**Exercise:**
Turn the listing below into a numbered list, leaving out any blank lines.

**Entries provided:**

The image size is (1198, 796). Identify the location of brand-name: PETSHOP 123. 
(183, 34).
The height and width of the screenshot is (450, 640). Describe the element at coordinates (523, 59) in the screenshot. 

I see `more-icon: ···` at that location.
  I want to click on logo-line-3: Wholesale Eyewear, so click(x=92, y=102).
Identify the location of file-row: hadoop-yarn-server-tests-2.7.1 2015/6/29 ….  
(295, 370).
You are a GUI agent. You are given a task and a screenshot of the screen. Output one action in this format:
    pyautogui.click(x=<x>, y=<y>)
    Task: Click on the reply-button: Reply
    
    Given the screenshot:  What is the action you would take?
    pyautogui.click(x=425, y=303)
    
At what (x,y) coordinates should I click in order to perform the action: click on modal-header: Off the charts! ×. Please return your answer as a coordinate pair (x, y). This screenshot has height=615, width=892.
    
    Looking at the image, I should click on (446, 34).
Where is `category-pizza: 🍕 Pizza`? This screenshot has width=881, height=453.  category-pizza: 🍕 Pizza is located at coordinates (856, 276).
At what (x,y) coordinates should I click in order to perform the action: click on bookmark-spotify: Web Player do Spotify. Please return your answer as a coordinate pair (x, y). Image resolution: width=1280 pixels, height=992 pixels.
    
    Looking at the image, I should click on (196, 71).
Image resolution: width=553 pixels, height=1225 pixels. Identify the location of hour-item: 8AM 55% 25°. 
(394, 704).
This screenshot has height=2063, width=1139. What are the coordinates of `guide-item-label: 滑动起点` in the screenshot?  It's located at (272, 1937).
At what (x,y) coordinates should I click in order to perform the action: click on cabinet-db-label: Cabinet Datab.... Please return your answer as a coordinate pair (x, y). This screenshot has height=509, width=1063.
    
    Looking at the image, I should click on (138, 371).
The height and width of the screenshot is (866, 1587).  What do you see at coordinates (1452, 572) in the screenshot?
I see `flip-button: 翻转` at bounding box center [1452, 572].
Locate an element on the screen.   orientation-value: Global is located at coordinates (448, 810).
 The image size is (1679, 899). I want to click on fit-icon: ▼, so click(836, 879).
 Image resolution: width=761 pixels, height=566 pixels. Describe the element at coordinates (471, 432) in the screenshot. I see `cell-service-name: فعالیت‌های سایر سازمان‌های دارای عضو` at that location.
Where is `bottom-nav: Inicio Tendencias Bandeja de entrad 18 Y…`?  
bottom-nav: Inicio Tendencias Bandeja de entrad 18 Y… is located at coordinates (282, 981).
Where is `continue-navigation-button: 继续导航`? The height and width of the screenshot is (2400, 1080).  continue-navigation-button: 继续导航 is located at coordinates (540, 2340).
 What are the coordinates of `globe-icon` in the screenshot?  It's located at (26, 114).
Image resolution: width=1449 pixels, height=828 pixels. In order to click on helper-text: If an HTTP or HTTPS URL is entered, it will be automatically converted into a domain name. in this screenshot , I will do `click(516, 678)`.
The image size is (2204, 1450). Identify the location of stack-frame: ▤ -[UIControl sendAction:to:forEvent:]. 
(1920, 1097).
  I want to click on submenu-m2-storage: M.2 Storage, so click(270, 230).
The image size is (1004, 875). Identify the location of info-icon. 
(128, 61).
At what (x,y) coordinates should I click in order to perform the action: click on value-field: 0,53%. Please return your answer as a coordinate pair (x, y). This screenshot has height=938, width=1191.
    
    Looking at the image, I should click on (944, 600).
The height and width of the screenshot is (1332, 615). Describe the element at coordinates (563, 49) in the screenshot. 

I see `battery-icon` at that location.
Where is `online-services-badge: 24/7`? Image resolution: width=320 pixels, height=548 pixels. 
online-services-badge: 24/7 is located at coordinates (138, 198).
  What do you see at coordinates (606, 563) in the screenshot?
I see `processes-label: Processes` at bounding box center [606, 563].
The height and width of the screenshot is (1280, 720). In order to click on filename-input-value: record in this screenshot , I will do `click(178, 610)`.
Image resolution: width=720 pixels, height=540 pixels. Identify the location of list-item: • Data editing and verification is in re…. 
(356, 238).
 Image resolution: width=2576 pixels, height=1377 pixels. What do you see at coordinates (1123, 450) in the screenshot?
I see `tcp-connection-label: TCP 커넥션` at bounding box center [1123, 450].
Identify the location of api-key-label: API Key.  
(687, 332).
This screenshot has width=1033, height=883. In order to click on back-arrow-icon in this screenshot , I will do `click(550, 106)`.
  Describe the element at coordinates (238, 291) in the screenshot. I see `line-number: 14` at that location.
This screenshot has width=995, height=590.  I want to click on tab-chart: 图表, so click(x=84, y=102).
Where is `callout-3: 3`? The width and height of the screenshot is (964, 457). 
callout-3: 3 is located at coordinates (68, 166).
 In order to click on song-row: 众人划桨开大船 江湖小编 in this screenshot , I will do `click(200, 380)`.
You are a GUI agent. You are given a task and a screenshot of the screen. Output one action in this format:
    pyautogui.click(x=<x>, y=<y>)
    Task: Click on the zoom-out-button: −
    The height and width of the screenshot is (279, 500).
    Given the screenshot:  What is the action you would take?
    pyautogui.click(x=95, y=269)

**Your solution:**
1. The image size is (1198, 796). Identify the location of brand-name: PETSHOP 123. 
2. (183, 34).
3. The height and width of the screenshot is (450, 640). Describe the element at coordinates (523, 59) in the screenshot. 
4. I see `more-icon: ···` at that location.
5.   I want to click on logo-line-3: Wholesale Eyewear, so click(x=92, y=102).
6. Identify the location of file-row: hadoop-yarn-server-tests-2.7.1 2015/6/29 ….  
7. (295, 370).
8. You are a GUI agent. You are given a task and a screenshot of the screen. Output one action in this format:
9.     pyautogui.click(x=<x>, y=<y>)
10.     Task: Click on the reply-button: Reply
11.     Given the screenshot:  What is the action you would take?
12.     pyautogui.click(x=425, y=303)
13. At what (x,y) coordinates should I click in order to perform the action: click on modal-header: Off the charts! ×. Please return your answer as a coordinate pair (x, y). This screenshot has height=615, width=892.
14.     Looking at the image, I should click on (446, 34).
15. Where is `category-pizza: 🍕 Pizza`? This screenshot has width=881, height=453.  category-pizza: 🍕 Pizza is located at coordinates (856, 276).
16. At what (x,y) coordinates should I click in order to perform the action: click on bookmark-spotify: Web Player do Spotify. Please return your answer as a coordinate pair (x, y). Image resolution: width=1280 pixels, height=992 pixels.
17.     Looking at the image, I should click on (196, 71).
18. Image resolution: width=553 pixels, height=1225 pixels. Identify the location of hour-item: 8AM 55% 25°. 
19. (394, 704).
20. This screenshot has height=2063, width=1139. What are the coordinates of `guide-item-label: 滑动起点` in the screenshot?  It's located at (272, 1937).
21. At what (x,y) coordinates should I click in order to perform the action: click on cabinet-db-label: Cabinet Datab.... Please return your answer as a coordinate pair (x, y). This screenshot has height=509, width=1063.
22.     Looking at the image, I should click on (138, 371).
23. The height and width of the screenshot is (866, 1587).  What do you see at coordinates (1452, 572) in the screenshot?
24. I see `flip-button: 翻转` at bounding box center [1452, 572].
25. Locate an element on the screen.   orientation-value: Global is located at coordinates (448, 810).
26.  The image size is (1679, 899). I want to click on fit-icon: ▼, so click(836, 879).
27.  Image resolution: width=761 pixels, height=566 pixels. Describe the element at coordinates (471, 432) in the screenshot. I see `cell-service-name: فعالیت‌های سایر سازمان‌های دارای عضو` at that location.
28. Where is `bottom-nav: Inicio Tendencias Bandeja de entrad 18 Y…`?  
29. bottom-nav: Inicio Tendencias Bandeja de entrad 18 Y… is located at coordinates (282, 981).
30. Where is `continue-navigation-button: 继续导航`? The height and width of the screenshot is (2400, 1080).  continue-navigation-button: 继续导航 is located at coordinates (540, 2340).
31.  What are the coordinates of `globe-icon` in the screenshot?  It's located at (26, 114).
32. Image resolution: width=1449 pixels, height=828 pixels. In order to click on helper-text: If an HTTP or HTTPS URL is entered, it will be automatically converted into a domain name. in this screenshot , I will do `click(516, 678)`.
33. The image size is (2204, 1450). Identify the location of stack-frame: ▤ -[UIControl sendAction:to:forEvent:]. 
34. (1920, 1097).
35.   I want to click on submenu-m2-storage: M.2 Storage, so click(270, 230).
36. The image size is (1004, 875). Identify the location of info-icon. 
37. (128, 61).
38. At what (x,y) coordinates should I click in order to perform the action: click on value-field: 0,53%. Please return your answer as a coordinate pair (x, y). This screenshot has height=938, width=1191.
39.     Looking at the image, I should click on (944, 600).
40. The height and width of the screenshot is (1332, 615). Describe the element at coordinates (563, 49) in the screenshot. 
41. I see `battery-icon` at that location.
42. Where is `online-services-badge: 24/7`? Image resolution: width=320 pixels, height=548 pixels. 
43. online-services-badge: 24/7 is located at coordinates (138, 198).
44.   What do you see at coordinates (606, 563) in the screenshot?
45. I see `processes-label: Processes` at bounding box center [606, 563].
46. The height and width of the screenshot is (1280, 720). In order to click on filename-input-value: record in this screenshot , I will do `click(178, 610)`.
47. Image resolution: width=720 pixels, height=540 pixels. Identify the location of list-item: • Data editing and verification is in re…. 
48. (356, 238).
49.  Image resolution: width=2576 pixels, height=1377 pixels. What do you see at coordinates (1123, 450) in the screenshot?
50. I see `tcp-connection-label: TCP 커넥션` at bounding box center [1123, 450].
51. Identify the location of api-key-label: API Key.  
52. (687, 332).
53. This screenshot has width=1033, height=883. In order to click on back-arrow-icon in this screenshot , I will do `click(550, 106)`.
54.   Describe the element at coordinates (238, 291) in the screenshot. I see `line-number: 14` at that location.
55. This screenshot has width=995, height=590.  I want to click on tab-chart: 图表, so click(x=84, y=102).
56. Where is `callout-3: 3`? The width and height of the screenshot is (964, 457). 
57. callout-3: 3 is located at coordinates (68, 166).
58.  In order to click on song-row: 众人划桨开大船 江湖小编 in this screenshot , I will do `click(200, 380)`.
59. You are a GUI agent. You are given a task and a screenshot of the screen. Output one action in this format:
60.     pyautogui.click(x=<x>, y=<y>)
61.     Task: Click on the zoom-out-button: −
62.     The height and width of the screenshot is (279, 500).
63.     Given the screenshot:  What is the action you would take?
64.     pyautogui.click(x=95, y=269)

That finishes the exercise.